A oficial escrevente de um Cartório de Registro de Imóveis de Cianorte (PR) não poderá herdar do pai o cargo de agente delegada titular do estabelecimento. A decisão do Tribunal Regional Federal da 4ª Região (TRF4) foi proferida na última semana sob o entendimento de que a vaga só pode ser preenchida mediante concurso público.

A moradora da região noroeste do estado foi contratada para trabalhar no cartório em 1991. Antes de falecer, o pai da autora a nomeou como sua substituta. No entanto, a lei proíbe a transmissão hereditária do cargo de agente delegado titular de cartório e o posto foi declarado vago.O Estado do Paraná abriu concurso para preencher a vaga.

A mulher ingressou com ação para poder permanecer na função. Ela alegou que deve ser considerada estável no cargo, uma vez que exercia as funções de delegada há mais de cinco anos, além de haver atuado por mais de duas décadas como oficial escrevente.

 A ação foi julgada improcedente em primeira instância e a autora recorreu contra a decisão.

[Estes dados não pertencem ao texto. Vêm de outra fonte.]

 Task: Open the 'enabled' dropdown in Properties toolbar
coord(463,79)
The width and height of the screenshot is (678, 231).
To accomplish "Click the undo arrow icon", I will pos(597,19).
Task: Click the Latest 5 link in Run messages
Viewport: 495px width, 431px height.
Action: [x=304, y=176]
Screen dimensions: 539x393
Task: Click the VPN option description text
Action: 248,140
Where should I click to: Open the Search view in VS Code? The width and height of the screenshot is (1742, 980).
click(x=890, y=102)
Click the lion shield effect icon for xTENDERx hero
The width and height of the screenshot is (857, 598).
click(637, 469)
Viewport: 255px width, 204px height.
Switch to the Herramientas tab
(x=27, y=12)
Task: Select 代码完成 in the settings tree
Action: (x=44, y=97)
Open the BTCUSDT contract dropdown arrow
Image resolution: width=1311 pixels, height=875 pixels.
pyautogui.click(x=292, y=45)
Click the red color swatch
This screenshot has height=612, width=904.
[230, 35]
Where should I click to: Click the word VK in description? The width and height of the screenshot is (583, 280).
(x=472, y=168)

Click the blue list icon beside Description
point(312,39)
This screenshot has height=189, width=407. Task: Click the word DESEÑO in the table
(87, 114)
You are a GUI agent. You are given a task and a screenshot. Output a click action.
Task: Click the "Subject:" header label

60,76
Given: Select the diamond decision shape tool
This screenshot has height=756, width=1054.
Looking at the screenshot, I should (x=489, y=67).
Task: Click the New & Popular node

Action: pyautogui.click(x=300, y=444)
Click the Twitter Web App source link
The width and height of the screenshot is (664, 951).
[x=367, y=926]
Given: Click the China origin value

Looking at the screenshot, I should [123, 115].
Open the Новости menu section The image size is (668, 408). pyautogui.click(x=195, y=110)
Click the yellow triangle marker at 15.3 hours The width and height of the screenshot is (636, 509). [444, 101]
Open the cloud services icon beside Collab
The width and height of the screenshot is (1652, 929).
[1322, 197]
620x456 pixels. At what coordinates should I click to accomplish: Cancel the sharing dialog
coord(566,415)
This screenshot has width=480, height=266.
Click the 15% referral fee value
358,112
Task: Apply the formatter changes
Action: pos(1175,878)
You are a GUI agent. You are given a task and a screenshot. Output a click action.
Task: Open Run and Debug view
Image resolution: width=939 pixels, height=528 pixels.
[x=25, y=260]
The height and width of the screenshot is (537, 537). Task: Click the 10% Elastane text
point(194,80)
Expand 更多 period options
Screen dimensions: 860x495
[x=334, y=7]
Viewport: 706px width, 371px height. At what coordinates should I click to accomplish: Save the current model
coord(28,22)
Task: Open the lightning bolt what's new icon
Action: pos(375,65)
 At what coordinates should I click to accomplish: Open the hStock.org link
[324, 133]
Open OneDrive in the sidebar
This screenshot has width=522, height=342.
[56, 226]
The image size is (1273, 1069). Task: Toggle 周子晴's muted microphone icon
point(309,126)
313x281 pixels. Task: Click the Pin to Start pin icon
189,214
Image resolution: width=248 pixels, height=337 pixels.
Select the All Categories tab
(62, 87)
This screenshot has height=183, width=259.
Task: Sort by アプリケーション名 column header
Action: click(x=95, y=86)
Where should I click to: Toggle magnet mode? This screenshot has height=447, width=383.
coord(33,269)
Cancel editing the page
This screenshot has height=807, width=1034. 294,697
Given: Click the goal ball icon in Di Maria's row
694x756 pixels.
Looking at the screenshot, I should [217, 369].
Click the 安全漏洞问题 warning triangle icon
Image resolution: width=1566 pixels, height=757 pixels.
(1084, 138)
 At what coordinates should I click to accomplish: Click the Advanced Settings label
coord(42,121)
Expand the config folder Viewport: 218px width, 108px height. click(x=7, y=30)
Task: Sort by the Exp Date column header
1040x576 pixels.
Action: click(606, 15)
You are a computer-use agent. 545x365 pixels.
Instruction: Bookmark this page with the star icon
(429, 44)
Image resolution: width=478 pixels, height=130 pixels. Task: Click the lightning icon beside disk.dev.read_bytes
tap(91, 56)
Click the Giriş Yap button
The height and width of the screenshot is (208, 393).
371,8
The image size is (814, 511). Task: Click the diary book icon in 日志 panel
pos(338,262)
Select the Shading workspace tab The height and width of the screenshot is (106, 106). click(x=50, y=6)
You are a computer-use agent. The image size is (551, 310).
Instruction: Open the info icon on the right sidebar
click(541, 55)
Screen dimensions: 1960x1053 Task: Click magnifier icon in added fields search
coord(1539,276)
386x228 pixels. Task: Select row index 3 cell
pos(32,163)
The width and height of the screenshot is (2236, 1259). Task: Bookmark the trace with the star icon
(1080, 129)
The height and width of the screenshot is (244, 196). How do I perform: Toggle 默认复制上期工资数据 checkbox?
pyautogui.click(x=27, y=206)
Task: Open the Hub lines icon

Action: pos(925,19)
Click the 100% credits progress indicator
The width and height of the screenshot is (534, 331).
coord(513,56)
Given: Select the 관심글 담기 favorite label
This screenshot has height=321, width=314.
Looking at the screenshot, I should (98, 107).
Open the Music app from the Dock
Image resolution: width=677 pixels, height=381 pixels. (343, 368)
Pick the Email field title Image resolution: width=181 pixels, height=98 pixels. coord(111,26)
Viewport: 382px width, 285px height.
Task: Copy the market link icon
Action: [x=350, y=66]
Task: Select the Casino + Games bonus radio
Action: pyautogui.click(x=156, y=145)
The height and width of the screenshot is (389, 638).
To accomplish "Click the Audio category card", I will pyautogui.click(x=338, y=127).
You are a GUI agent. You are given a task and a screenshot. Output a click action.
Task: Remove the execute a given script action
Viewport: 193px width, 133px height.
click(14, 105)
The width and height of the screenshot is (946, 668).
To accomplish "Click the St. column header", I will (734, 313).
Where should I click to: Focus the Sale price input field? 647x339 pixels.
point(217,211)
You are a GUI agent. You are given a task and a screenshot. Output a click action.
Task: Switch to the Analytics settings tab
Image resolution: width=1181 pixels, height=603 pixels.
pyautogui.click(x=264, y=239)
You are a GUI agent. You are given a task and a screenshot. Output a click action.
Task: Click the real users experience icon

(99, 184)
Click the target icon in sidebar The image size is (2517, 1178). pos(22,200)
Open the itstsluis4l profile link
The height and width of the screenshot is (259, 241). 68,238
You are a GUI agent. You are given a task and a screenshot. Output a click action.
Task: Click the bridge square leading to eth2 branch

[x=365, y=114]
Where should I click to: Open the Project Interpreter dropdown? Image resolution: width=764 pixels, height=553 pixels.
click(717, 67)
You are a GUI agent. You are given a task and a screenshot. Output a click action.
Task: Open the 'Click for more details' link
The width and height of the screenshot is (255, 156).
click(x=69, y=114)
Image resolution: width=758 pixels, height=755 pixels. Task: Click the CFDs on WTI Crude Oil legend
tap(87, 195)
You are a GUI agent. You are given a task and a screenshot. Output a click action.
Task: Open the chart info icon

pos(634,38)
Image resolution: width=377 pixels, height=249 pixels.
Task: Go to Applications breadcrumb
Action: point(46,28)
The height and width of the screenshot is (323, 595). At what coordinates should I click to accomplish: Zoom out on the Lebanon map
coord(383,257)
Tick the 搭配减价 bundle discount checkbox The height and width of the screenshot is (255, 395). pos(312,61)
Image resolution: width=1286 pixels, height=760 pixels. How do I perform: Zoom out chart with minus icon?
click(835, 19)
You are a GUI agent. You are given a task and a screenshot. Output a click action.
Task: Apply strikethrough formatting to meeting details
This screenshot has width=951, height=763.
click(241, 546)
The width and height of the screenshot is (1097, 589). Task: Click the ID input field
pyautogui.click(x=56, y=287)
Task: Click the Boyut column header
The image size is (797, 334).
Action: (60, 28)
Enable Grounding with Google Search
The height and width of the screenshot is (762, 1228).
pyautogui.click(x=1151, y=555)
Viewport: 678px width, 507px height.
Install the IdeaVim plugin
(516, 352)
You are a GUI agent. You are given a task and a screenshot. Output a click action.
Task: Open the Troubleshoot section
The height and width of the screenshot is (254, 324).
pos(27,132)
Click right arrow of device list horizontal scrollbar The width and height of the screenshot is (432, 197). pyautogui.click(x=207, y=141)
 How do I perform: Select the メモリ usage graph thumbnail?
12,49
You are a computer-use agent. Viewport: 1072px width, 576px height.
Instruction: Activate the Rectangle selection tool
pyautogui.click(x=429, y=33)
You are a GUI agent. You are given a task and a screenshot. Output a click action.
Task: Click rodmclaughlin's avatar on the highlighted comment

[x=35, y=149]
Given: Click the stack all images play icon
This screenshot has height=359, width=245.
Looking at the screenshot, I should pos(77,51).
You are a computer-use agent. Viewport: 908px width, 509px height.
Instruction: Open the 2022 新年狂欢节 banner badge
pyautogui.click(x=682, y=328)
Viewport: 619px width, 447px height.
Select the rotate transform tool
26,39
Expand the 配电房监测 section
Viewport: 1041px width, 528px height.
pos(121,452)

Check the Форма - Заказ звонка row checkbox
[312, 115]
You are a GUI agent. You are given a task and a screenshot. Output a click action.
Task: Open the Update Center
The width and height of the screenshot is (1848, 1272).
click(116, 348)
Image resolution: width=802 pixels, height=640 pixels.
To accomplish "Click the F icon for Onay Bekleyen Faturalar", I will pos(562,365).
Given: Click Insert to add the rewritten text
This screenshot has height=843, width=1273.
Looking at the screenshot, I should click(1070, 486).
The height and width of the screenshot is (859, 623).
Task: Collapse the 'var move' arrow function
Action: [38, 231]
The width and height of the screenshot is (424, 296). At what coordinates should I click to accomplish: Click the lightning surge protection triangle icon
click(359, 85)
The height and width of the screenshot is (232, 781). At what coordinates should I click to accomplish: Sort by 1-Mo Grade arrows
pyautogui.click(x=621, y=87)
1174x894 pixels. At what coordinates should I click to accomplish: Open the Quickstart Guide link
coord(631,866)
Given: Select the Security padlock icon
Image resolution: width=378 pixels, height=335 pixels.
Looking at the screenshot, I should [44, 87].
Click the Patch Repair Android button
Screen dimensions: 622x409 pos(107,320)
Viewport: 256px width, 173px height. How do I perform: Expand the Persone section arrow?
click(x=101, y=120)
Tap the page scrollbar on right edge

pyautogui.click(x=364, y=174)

Por unanimidade, a 4ª Turma confirmou a sentença.

Conforme destacou o relator do processo, desembargador federal Luís Alberto d’Azevedo Aurvalle, “a autora encontra-se na titularidade do Cartório em face de transmissão da titularidade por seu pai. No entanto, a Constituição Federal prevê ingresso no serviço público através de concurso”.

Nº 5013683-22.2014.4.04.7003/TRF

Fonte: TRF4 | 23/11/2016.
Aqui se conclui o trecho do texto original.